Task item:
Could you restate the data below word for word, without its pictures?
○ ○ ○
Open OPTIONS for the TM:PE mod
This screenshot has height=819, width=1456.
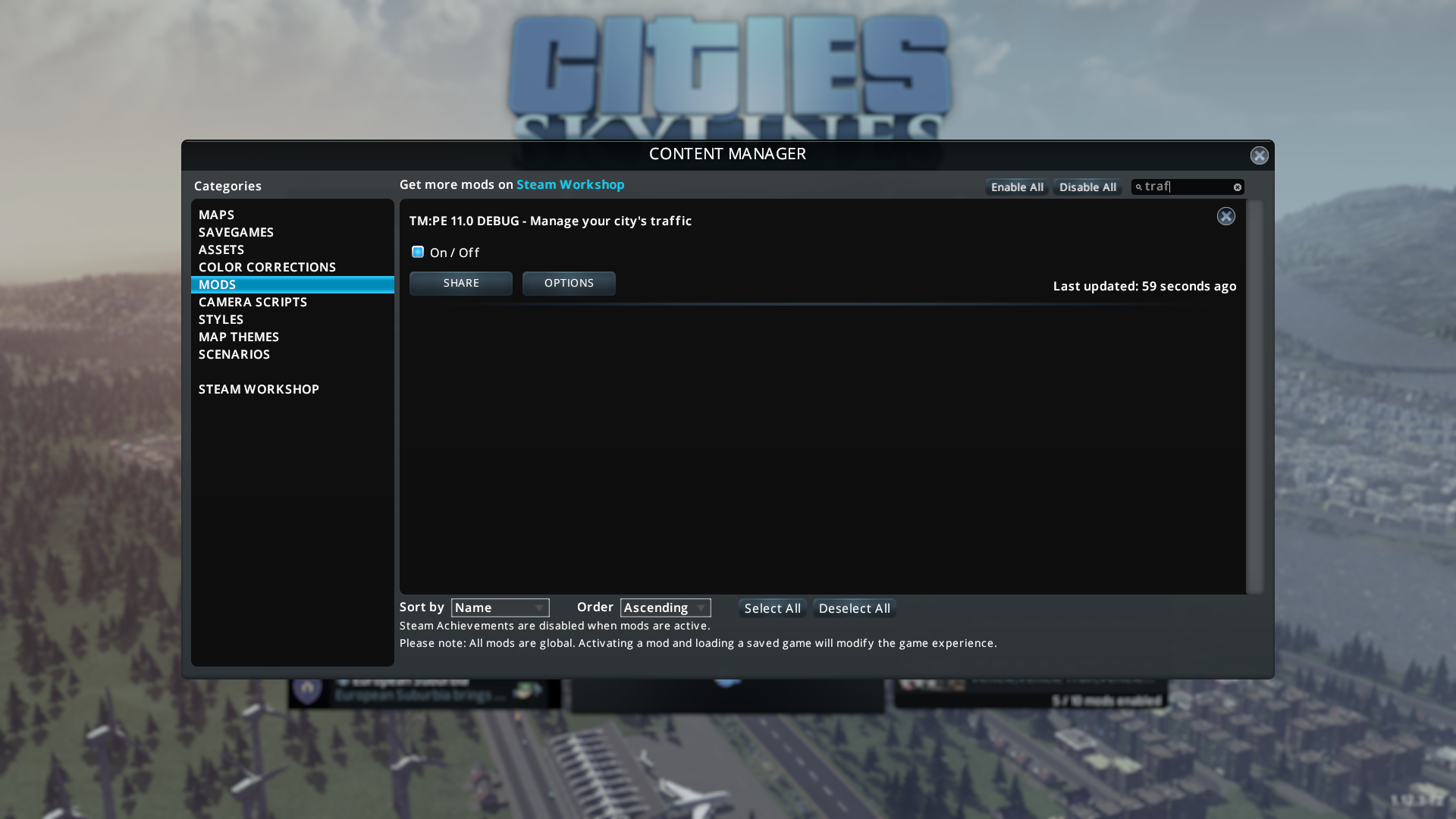(x=569, y=283)
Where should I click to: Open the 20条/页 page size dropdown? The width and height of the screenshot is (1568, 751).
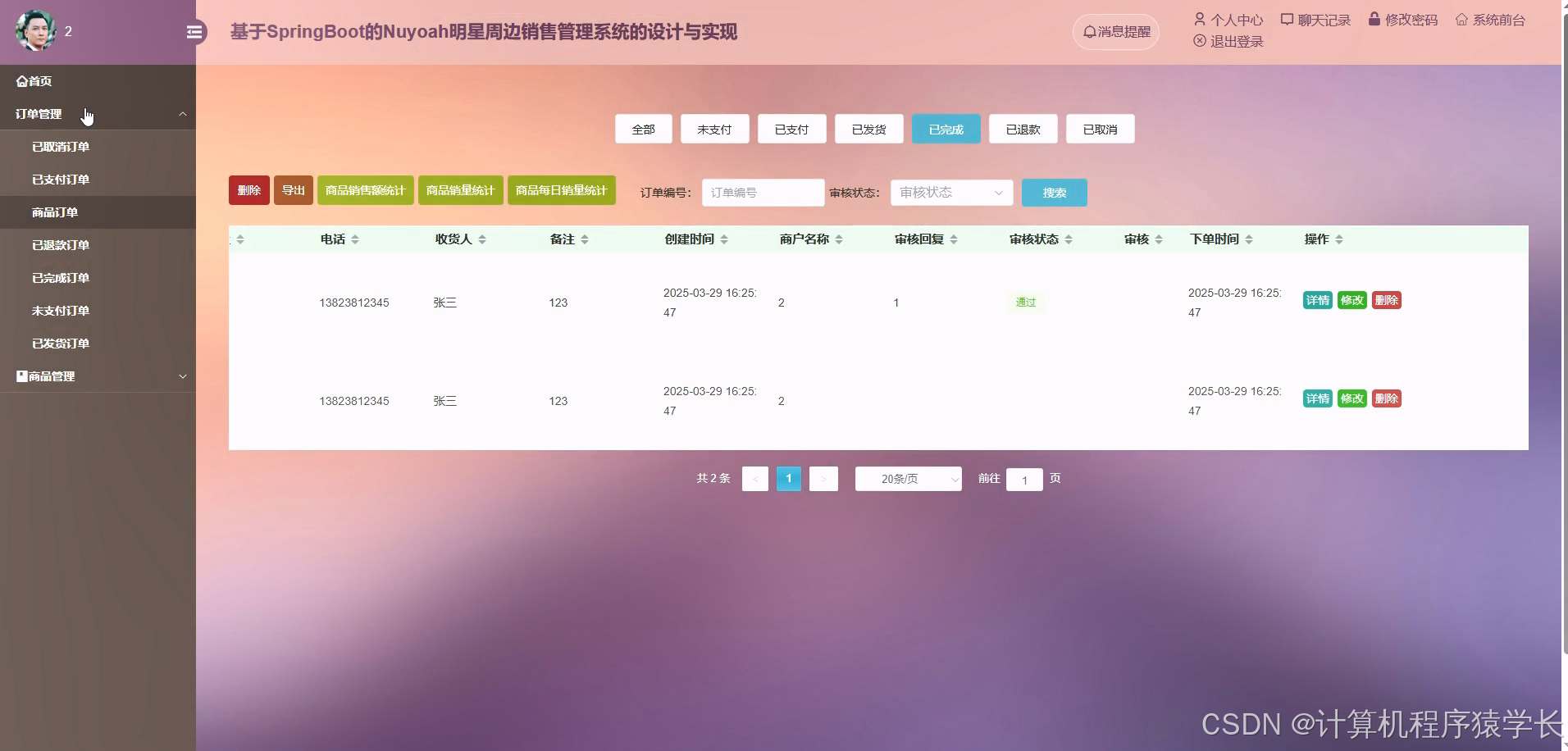point(907,478)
○ ○ ○
Response to this exercise:
Open OPTIONS for the TM:PE mod
This screenshot has height=819, width=1456.
(x=569, y=283)
Where should I click to: Open the 20条/页 page size dropdown? The width and height of the screenshot is (1568, 751).
point(907,478)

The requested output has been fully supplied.